2. De-valuation of Higher/Liberal Education, Teacher Burnout, Educational/Social Inequity: The impact of OpenAI releasing ChatGPT without any conversation or collaboration with the education system was a reactionary scramble to modernize higher education and the continued devaluation of high education in the US. Now don’t get me wrong, the education system has work to do in terms of innovating teaching and learning for current and future generations. However, Big Tech, being a powerhouse of innovation, could be working WITH universities and schools to help them upskill and modernize their curriculum. Instead, they chose to blindside the education system, leading to extreme instructor burnout due to having to completely redesign entire learning experiences to avoid cheating/plagiarism, and to learn the tools themselves while simultaneously promoting a narrative that higher education is outdated and overly expensive. Again I ask, what would happen if Big Tech and the US Education system worked together instead of being at odds?
Another concern here is that companies like OpenAI are shifting to for-profit business models, packing their programs as educational solutions for which there is no evidence or test of accuracy. For profit educational solutions have been shown time after time to increase educational and social inequities, and I fear that this “solution” may be detrimental to the well-being of many of our nations’ students. Put differently, when we require payment to be educated, only those who can afford it will benefit. These students (who likely come from more privileged backgrounds to begin with) are then catapulted into higher paying careers and decision making roles that prioritize populations and characteristics like their own. That is, for profit educational programs only work to widen the social and economic gaps that currently exist.

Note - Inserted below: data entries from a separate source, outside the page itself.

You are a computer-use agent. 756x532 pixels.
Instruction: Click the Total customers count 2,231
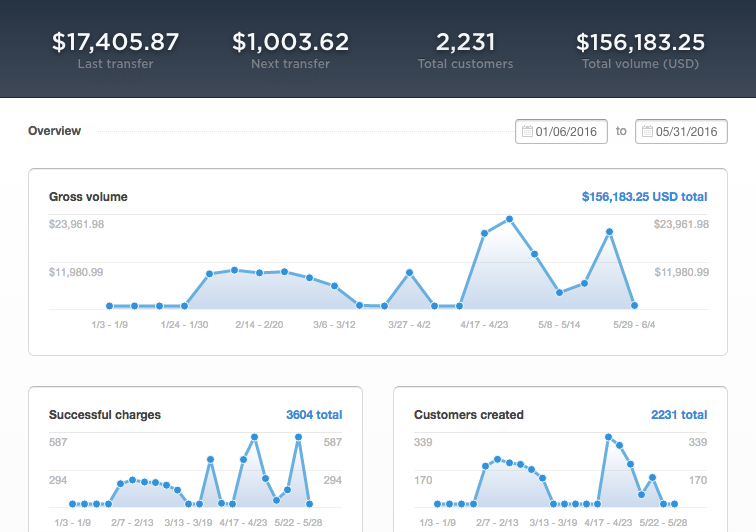465,42
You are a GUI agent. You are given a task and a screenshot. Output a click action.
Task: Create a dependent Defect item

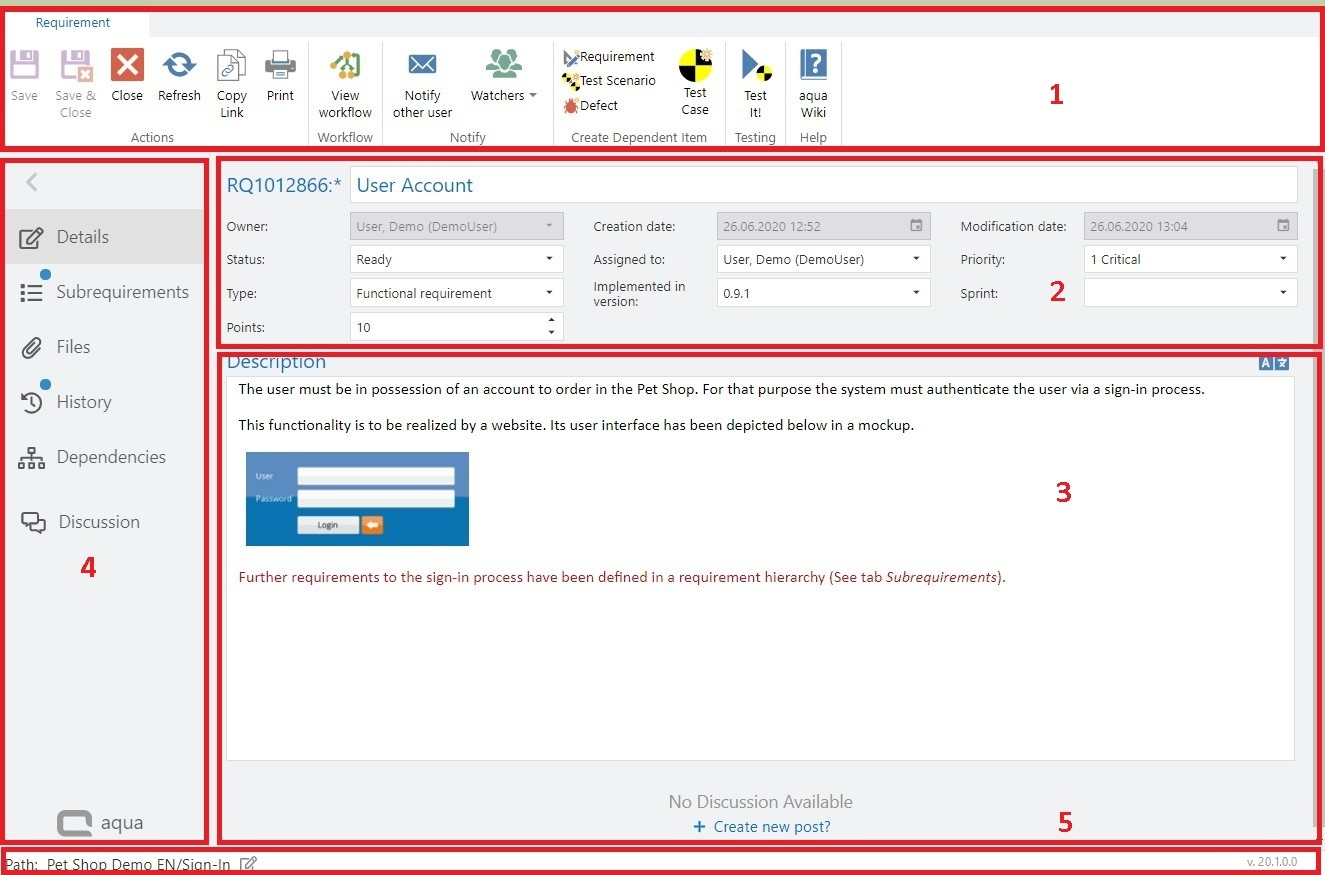coord(591,105)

The lack of industry regulation is a major issue. Being that its not my area of expertise, I don’t have a lot to say about how to enforce it and will leave it to my more knowledgeable colleagues on this matter. What I can say is that I feel that the Education system and Big Tech have a lot of work to do in terms of coming together to create a better future. Profit can’t be the priority. Upskilling our future generations should be. This means that educators have to be willing to modernize and learn, and Big Tech has to be willing to commit to the education of our nation’s students.
Designing and testing tasks for ethical data science learning.
Designing and facilitating faculty workshops and trainings to promote an AI literate campus
Facilitating campus conversations on AI policy and practice
Automating Inequality by Virginia Eubanks and Data Feminism, by D’Ignazio and Klein. While both were written before generative AI hit, they incite deep reflection on how badly even well-intentioned systems can impact human beings due to a lack of understanding of different cultures and social realities. In particular, Data Feminism describes the privilege hazard that occurs when teams of data scientists create systems that reflect the needs and experiences of their privileged creators while Automating Inequality discusses the detrimental impacts of automating access to social services.